Keywords: Lupus vulgaris, Scrofuloderma, Phlycten, Cell-mediated immunity

How to cite this article:
Singal A, Aggarwal P, Pandhi D, Rohatgi J. Cutaneous tuberculosis and phlyctenular keratoconjunctivitis: A forgotten association. Indian J Dermatol Venereol Leprol 2006;72:290-2

How to cite this URL:
Singal A, Aggarwal P, Pandhi D, Rohatgi J. Cutaneous tuberculosis and phlyctenular keratoconjunctivitis: A forgotten association. Indian J Dermatol Venereol Leprol [serial online] 2006 [cited 2020 Aug 10];72:290-2. Available from:

  Introduction Top

Extra-pulmonary tuberculosis constitutes 10% of total tuberculosis and 1.5% of these have cutaneous disease.[1],[2] Phlyctenular keratoconjunctivitis (PKC) represents an allergic cell mediated response in cornea and/or conjunctiva to some antigen, to which they have already become sensitized.[3] In a series from India, tuberculosis accounted for up to 77% cases of PKC.[3] However, only a few published reports documenting the association of cutaneous tuberculosis and PKC exist in the current world literature.[4],[5],[6] The present report highlights this association in two children.

  Case reports Top

Case 1

A six year-old-boy presented with a red raised lesion on the right cheek for 6 months and photophobia with increased lacrimation in the left eye for 15 days. He did not have any constitutional symptoms. Cutaneous examination revealed a single, erythematous plaque of 2 x 6 cm size over the right preauricular region, with an ulcer showing unhealthy granulation tissue and scarring [Figure - 1] and two discrete, non-tender, right submandibular lymph nodes. Ophthalmologic examination revealed marked circumcorneal congestion and multiple gray nodules along the limbus in the left eye [Figure - 2]. The left cornea showed one healed ulcer and multiple fascicular ulcers, with a leash of blood vessels extending to the limbus. There was marked blepharospasm, photophobia and excessive lacrimation. Visual acuity was 6/6 and 6/18 in the right and left eye, respectively.
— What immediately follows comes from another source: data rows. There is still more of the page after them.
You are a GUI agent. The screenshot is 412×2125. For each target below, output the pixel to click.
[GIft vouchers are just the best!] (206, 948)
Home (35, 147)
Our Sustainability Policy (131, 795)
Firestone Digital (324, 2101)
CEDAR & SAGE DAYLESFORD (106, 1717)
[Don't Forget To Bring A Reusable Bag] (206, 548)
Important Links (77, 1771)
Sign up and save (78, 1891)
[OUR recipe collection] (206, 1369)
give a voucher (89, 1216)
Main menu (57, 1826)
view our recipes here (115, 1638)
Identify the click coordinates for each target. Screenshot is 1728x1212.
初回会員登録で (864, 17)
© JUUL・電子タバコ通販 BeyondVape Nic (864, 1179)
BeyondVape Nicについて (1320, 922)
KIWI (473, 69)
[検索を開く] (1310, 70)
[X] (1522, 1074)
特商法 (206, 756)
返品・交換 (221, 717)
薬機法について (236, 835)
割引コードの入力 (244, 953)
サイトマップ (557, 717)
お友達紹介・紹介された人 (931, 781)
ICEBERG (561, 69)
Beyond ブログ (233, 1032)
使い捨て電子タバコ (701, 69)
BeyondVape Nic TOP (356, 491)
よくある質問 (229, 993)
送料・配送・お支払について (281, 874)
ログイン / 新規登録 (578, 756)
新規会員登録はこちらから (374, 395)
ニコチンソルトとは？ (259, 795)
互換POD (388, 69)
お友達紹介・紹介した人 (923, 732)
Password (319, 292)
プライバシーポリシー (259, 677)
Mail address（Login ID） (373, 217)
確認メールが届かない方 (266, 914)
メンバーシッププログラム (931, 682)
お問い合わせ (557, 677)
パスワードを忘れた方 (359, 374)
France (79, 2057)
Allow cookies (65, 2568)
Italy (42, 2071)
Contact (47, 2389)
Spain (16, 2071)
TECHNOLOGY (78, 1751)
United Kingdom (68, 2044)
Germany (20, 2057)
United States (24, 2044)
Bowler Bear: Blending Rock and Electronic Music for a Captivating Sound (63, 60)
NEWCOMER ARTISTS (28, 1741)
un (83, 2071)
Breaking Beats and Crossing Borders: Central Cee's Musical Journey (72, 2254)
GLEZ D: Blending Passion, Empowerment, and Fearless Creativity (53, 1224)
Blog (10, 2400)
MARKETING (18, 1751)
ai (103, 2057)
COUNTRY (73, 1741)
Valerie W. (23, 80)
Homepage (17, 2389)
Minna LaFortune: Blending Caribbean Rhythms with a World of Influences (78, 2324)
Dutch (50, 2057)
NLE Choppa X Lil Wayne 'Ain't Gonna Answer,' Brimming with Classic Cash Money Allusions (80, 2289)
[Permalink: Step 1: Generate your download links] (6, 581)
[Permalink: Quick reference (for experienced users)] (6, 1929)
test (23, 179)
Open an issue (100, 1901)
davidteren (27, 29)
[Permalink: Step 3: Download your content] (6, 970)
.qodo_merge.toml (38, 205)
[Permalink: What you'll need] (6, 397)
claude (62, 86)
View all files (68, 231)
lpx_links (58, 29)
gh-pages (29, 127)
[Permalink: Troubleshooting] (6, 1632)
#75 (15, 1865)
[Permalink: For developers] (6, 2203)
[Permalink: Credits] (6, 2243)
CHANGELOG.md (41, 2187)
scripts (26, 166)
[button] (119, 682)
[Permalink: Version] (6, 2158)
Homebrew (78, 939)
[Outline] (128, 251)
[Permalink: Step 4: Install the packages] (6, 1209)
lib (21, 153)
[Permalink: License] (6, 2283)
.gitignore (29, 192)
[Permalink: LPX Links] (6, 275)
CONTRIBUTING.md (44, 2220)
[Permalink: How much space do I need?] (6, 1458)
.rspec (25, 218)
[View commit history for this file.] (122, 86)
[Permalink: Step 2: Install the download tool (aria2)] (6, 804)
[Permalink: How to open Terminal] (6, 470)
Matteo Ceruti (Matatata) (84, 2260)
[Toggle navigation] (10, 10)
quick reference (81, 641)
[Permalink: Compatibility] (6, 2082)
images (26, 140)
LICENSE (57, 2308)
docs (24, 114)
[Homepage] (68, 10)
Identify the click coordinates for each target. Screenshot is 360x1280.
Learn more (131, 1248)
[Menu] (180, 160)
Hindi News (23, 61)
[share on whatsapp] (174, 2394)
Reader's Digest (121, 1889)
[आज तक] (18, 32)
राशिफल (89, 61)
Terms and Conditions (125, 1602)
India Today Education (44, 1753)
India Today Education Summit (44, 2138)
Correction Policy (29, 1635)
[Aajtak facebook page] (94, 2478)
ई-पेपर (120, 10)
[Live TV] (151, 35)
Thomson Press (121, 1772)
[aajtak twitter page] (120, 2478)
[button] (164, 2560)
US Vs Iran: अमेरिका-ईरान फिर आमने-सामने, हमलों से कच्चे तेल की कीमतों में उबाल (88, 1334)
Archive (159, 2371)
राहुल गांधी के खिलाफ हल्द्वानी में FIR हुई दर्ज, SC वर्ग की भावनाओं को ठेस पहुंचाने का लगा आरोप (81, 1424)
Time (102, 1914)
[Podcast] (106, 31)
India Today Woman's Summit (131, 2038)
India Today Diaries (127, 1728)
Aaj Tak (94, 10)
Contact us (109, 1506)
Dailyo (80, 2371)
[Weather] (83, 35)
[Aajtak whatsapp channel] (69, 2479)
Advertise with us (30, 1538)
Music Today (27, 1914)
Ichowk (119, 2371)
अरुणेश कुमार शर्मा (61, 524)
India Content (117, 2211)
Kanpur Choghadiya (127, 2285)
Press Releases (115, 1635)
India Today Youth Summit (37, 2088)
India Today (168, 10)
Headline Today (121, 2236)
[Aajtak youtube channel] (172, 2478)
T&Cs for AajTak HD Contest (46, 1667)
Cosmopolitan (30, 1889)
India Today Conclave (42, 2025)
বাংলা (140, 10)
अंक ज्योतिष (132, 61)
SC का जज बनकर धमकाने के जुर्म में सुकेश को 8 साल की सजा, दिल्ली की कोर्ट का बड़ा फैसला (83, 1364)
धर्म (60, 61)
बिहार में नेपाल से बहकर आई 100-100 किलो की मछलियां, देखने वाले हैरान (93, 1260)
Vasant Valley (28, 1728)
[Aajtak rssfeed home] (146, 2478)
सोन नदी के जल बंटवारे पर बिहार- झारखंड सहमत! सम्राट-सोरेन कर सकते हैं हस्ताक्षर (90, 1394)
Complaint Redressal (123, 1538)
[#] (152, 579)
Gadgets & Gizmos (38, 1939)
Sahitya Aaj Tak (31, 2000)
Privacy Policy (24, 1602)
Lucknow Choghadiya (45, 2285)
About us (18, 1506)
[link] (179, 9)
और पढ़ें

Hemogram, liver and kidney function tests were unremarkable. Erythrocyte sedimentation rate was 38 mm in the 1st hour and Mantoux test (1 PPD) was 16 mm after 48 hours. Stool examination revealed no ova or cyst. Bacterial culture from lid margin and conjunctiva was sterile. Fine needle aspiration cytology (FNAC) from the skin lesion and lymph node showed granulomatous infiltrate comprising epithelioid cells and occasional acid fast bacilli (AFB), on Ziehl-Neelsen staining. Skin biopsy revealed epithelioid cell granuloma, Langhans' giant cells and minimal caseation necrosis without AFB in the upper dermis, consistent with lupus vulgaris.

Culture for Mycobacterium tuberculosis on Lowenstein Jensen (LJ) and radiometric liquid culture medium BACTEC® 460 TB System (Becton Dickinson Diagnostic Instrument Systems Sparks, Maryland, USA), did not show any growth.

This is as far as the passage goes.